18. Compliance with Laws and Regulations. The issuance of shares of Common Stock pursuant to this Agreement shall be subject to compliance by Grantee with all applicable requirements of law relating thereto and with all applicable regulations of any stock exchange on which Company’s stock may be listed for trading at the time of such issuance.
19. Binding Effect; No Third Party Beneficiaries. This Agreement shall be binding upon and inure to the benefit of the Company and Grantee and their respective heirs, representatives, successors and permitted assigns. This Agreement shall no confer any rights or remedies upon any person other than the Company and Grantee and their respective heirs, representatives, successors and permitted assigns.

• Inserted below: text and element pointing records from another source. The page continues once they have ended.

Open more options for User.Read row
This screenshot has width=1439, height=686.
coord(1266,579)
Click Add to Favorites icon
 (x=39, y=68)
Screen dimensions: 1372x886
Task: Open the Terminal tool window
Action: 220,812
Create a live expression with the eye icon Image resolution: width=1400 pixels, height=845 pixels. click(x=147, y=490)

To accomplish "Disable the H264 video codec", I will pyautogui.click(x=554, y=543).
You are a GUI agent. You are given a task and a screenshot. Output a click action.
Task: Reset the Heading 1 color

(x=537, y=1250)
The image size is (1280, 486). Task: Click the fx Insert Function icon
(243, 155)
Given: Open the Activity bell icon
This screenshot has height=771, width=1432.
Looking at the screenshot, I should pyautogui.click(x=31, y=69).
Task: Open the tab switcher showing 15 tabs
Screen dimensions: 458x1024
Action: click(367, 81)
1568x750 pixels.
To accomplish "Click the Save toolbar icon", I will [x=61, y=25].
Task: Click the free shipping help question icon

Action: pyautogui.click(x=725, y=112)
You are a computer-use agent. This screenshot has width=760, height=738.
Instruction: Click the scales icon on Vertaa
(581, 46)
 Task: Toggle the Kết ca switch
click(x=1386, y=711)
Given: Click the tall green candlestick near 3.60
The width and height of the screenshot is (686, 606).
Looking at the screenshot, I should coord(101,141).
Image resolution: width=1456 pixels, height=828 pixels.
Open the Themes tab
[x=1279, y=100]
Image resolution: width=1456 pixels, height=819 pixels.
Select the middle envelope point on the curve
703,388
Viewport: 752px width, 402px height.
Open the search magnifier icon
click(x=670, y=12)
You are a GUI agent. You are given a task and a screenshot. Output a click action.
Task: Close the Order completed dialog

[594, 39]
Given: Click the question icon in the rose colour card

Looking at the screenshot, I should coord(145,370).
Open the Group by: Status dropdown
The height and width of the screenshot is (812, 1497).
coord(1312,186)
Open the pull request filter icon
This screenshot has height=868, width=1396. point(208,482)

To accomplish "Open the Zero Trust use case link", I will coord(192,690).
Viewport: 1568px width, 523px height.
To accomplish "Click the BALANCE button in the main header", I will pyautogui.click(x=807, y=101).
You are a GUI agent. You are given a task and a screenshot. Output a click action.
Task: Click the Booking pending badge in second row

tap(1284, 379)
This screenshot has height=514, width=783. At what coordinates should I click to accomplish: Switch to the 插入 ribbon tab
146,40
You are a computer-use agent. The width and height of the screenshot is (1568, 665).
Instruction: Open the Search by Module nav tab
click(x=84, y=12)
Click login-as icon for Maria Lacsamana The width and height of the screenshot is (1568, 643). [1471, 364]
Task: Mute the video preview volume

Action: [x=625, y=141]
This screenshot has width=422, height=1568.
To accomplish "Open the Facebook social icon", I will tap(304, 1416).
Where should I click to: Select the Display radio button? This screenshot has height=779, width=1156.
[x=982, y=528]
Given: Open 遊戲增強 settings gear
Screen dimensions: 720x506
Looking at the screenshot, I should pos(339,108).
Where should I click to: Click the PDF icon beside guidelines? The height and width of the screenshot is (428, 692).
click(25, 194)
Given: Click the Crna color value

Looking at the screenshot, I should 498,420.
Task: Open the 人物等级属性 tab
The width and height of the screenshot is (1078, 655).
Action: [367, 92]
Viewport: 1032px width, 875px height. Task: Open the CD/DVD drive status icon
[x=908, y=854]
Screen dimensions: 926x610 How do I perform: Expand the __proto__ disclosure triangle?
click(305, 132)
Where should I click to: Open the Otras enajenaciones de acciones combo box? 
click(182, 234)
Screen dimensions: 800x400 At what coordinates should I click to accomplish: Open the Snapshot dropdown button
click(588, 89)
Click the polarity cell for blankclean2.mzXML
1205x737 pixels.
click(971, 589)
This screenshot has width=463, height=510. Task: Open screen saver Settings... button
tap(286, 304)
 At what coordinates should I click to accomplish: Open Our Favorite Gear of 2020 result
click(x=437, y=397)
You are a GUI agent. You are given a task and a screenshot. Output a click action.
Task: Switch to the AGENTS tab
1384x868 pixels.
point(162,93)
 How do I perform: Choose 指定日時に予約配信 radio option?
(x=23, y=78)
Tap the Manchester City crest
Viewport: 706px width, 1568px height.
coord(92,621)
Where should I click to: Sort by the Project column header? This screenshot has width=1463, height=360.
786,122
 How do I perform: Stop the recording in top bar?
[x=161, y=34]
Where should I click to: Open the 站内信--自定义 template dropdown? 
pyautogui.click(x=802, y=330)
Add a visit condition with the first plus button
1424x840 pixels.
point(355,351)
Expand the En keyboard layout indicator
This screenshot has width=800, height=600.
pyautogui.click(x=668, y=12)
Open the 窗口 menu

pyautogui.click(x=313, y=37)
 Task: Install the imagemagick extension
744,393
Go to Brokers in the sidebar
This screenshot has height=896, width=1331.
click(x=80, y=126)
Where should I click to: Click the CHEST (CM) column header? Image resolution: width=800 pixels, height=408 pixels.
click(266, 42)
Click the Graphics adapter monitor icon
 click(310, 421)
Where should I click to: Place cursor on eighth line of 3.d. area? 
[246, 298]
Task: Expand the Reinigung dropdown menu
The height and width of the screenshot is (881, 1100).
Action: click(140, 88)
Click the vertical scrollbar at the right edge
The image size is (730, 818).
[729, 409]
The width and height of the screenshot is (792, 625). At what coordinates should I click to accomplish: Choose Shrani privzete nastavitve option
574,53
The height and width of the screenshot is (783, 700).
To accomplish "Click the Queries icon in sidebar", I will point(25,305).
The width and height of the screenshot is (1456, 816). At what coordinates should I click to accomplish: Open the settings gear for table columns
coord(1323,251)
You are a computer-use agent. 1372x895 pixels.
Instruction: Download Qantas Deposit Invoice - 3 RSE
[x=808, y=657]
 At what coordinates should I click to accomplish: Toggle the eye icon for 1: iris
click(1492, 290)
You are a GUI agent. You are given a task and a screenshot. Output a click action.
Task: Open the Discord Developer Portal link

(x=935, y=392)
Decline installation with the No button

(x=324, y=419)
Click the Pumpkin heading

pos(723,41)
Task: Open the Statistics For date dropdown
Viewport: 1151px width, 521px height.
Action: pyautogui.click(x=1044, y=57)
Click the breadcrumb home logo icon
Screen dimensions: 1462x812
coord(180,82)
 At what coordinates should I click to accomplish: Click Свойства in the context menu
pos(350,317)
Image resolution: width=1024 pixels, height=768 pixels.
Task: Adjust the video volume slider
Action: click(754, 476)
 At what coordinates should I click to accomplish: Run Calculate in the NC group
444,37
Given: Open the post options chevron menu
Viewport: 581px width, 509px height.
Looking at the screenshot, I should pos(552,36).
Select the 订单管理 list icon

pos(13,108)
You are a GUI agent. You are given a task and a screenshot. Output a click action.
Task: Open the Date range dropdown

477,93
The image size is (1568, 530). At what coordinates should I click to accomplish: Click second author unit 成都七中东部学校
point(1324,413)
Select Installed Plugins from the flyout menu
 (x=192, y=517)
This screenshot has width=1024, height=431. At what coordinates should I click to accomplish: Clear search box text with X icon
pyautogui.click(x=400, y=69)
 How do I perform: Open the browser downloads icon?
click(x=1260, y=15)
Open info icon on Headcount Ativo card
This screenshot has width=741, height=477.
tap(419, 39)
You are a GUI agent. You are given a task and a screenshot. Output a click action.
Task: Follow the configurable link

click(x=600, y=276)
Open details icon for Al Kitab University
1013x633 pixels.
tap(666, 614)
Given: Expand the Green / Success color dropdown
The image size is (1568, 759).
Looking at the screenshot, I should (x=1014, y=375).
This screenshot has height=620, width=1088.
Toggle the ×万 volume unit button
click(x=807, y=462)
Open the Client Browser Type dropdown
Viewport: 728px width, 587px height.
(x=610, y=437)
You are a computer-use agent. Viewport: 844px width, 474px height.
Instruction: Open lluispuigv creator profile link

20. Notice. Any notice required to be given or delivered to the Company under the terms of this Agreement shall be in writing and addressed to the Company at its principal corporate office. Except to the extent electronic notice is authorized hereunder, any notice required to be given or delivered to Grantee shall be in writing and addressed to Grantee at Grantee’s most recent address set forth in the Company’s records. All notices shall be deemed effective upon personal delivery (or electronic delivery to the extent authorized hereunder) or upon deposit in the U.S. mail, postage, prepaid and properly addressed to the party to be notified.